The Brass Tack

Let's get down to it.

Yes, we need to bring down health costs

Posted by srconstantin on August 5, 2009

There are those, like Kevin Drum, who think this compromise Senate health bill isn’t so bad after all. The point, says Ezra Klein, is that that at least it’s covering more uninsured people, even though there’s no public option. “What has kept health-care reform at the forefront of liberal politics for decades is moral outrage that 47 million of our friends and neighbors are uninsured. ”

Matt says something similar, that “On paper, and pretty much in reality, it will achieve universal coverage,” but “Besides IMAC, there won’t be any good price control or delivery reforms” and that it will still be the “greatest domestic policy accomplishment since the Johnson administration.”

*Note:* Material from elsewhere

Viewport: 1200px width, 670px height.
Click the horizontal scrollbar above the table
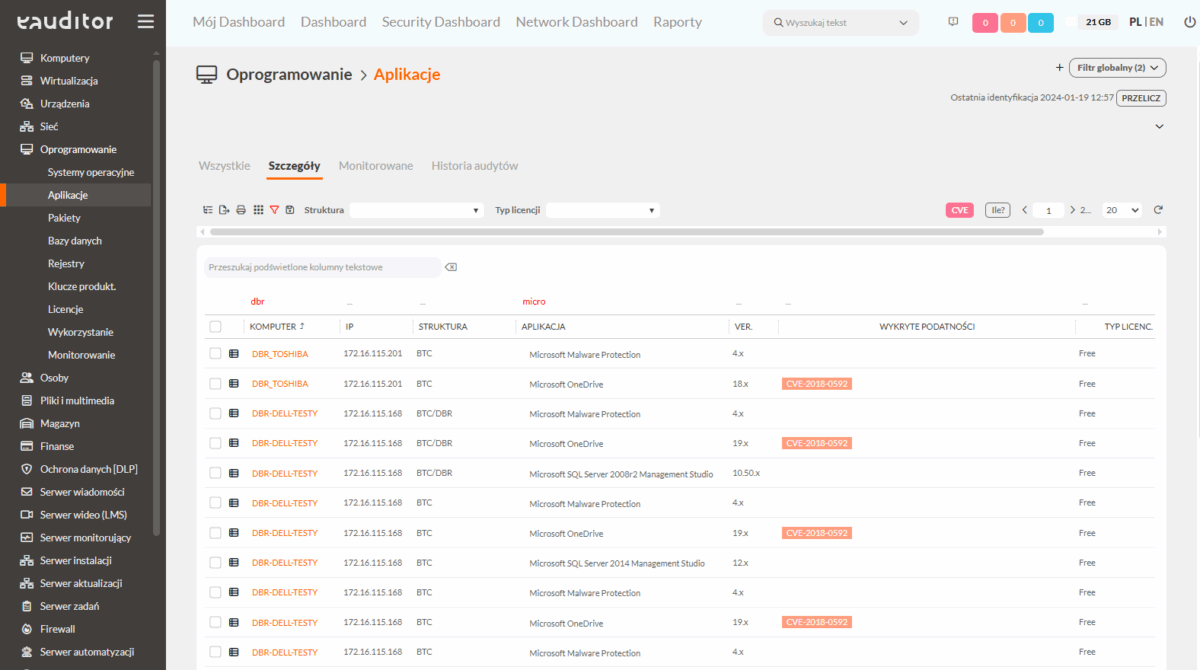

I’m with Matt on his predictions, but I disagree with all of them on their positivity. After all, the moral case for health reform isn’t outrage that citizens aren’t insured on paper, but outrage that citizens can’t get medical care except at the emergency room. I don’t believe that poverty or pre-existing illness should, in the richest country in the world, bar so many people from getting medical treatment. But if we want to change that, we don’t just have to make sure everyone’s insured on paper, we have to make sure everyone gets adequate medical treatment. And for that, we’ll have to bring down prices, or health care will still be “rationed” in another way (if not by high insurance premiums, then by long waiting times.) Or, as Tyler Cowen says,if we don’t solve the costs problem, in egalitarian terms things will only get worse, no matter how many people we cover.

The cost-saving measures were my favorite part of the plan. Things like changing how doctors are paid to reduce unnecessary procedures; making unified electronic health records to reduce billing costs and duplications; and the public option itself, which probably would create some competition and lower insurance costs (though it’s better understood as undercutting insurance prices and thus being a public subsidy for health care.) I actually talked to someone the other day whose job is improving electronic health records with cloud computing; your internist would have a record of all the other specialists you see, and it would be possible to simultaneously pull data from all the doctors associated with one person, reducing duplication and the kinds of problems that arise when prescription medicines don’t go well with each other. If you reduce the cost of health care (and there’s a lot of fat in the system to reduce, since more spending often doesn’t correlate, state-to-state or country-to-country, with better health) then more people can get decent health care. If you don’t, then we might just have shortages (of things like supplies and family physicians).

Maybe Matt’s point is valid as a political one. If we can just change health care from a private good to a public one — if people can become as comfortable with publicly subsidized health care for all as they are with the idea of public schools — it will be a major political victory. But if costs keep rising as they are, the health plan as it sits now may wind up insolvent or toothless.